§ Data to examine:
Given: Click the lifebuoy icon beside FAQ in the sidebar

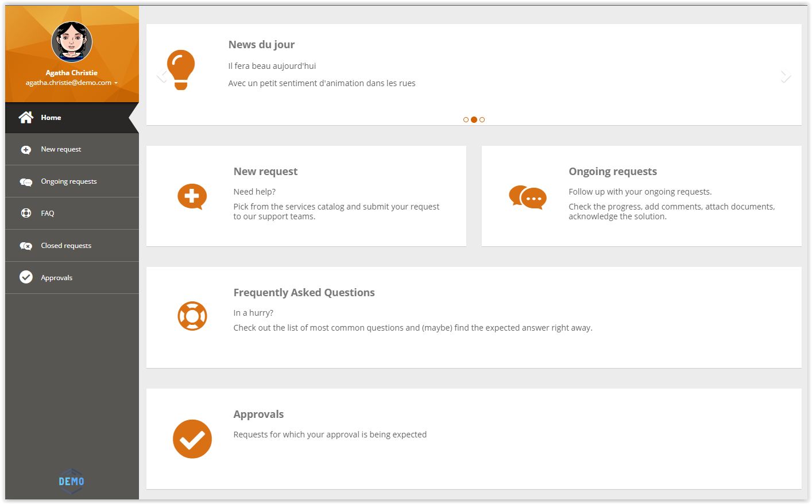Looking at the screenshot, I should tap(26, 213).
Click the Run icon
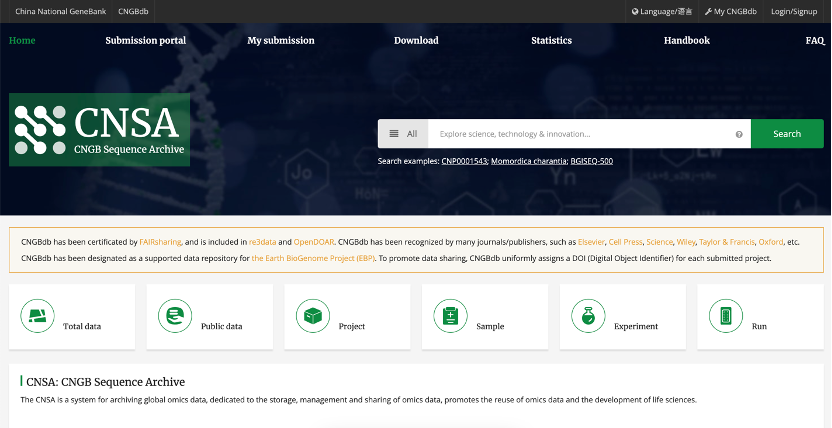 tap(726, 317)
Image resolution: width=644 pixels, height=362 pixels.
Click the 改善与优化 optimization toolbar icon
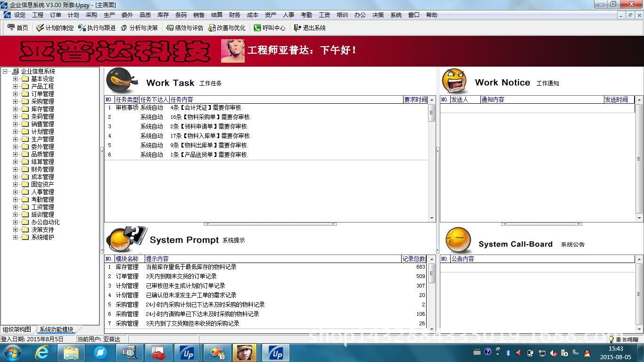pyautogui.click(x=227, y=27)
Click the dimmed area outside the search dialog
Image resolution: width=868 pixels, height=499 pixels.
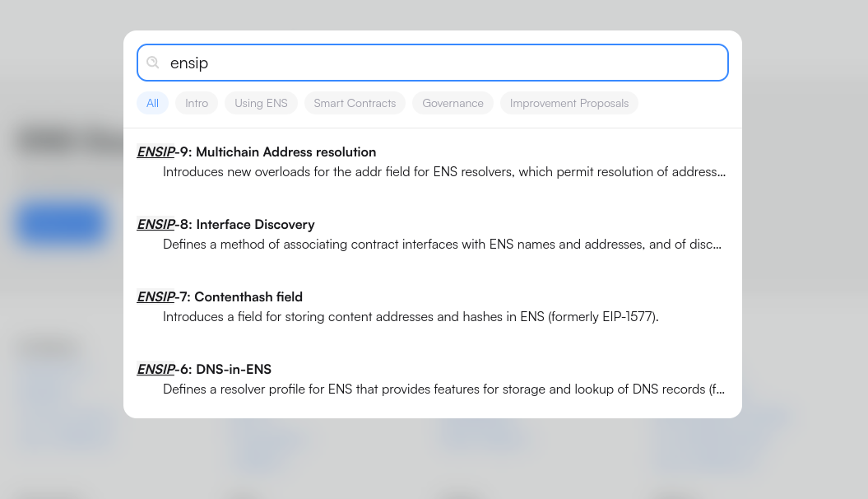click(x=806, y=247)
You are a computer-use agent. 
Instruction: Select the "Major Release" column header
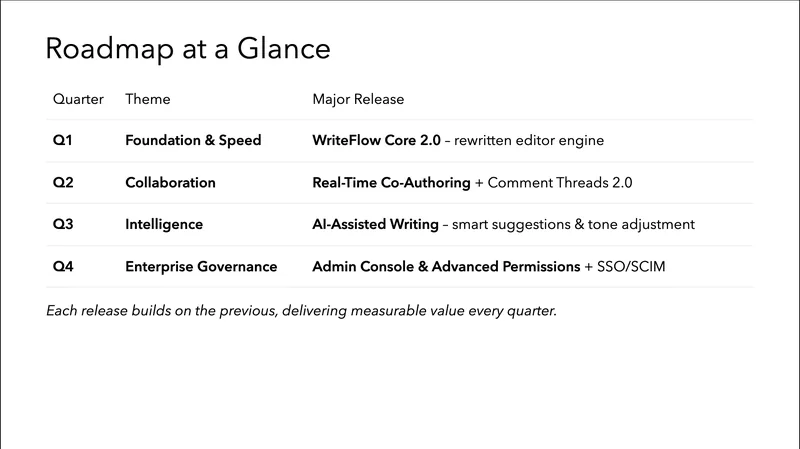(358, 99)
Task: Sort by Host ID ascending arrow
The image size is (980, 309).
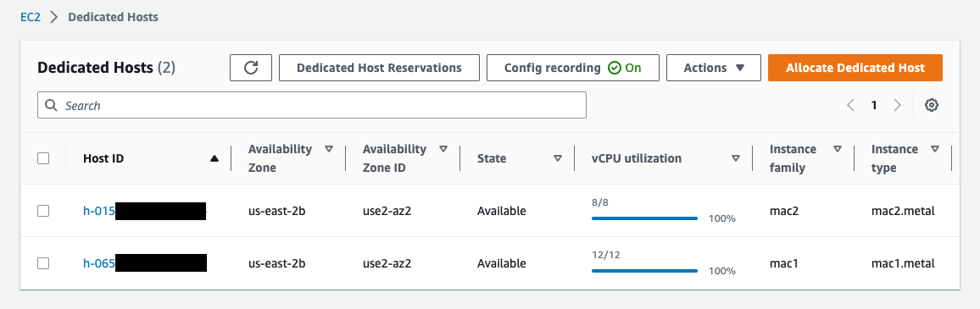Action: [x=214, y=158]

§ Exercise description:
Give the listing again word for word, but drop every picture.

§ Exercise solution:
Given: Click the lifebuoy icon beside FAQ in the sidebar

Looking at the screenshot, I should tap(26, 213).
Click the Run icon
 tap(726, 317)
Image resolution: width=644 pixels, height=362 pixels.
Click the 改善与优化 optimization toolbar icon
pyautogui.click(x=227, y=27)
Click the dimmed area outside the search dialog
Image resolution: width=868 pixels, height=499 pixels.
click(x=806, y=247)
You are a computer-use agent. 
Instruction: Select the "Major Release" column header
(358, 99)
Task: Sort by Host ID ascending arrow
The image size is (980, 309).
Action: [x=214, y=158]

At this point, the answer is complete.